§ **TASK INSTRUCTIONS**
Please count the lines of the records below that contain the word "plus". Reply with the number alone.

§ **Collected data entries**
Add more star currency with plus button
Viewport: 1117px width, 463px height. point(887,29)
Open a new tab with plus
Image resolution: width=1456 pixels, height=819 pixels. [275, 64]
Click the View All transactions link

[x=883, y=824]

§ **EXERCISE SOLUTION**
2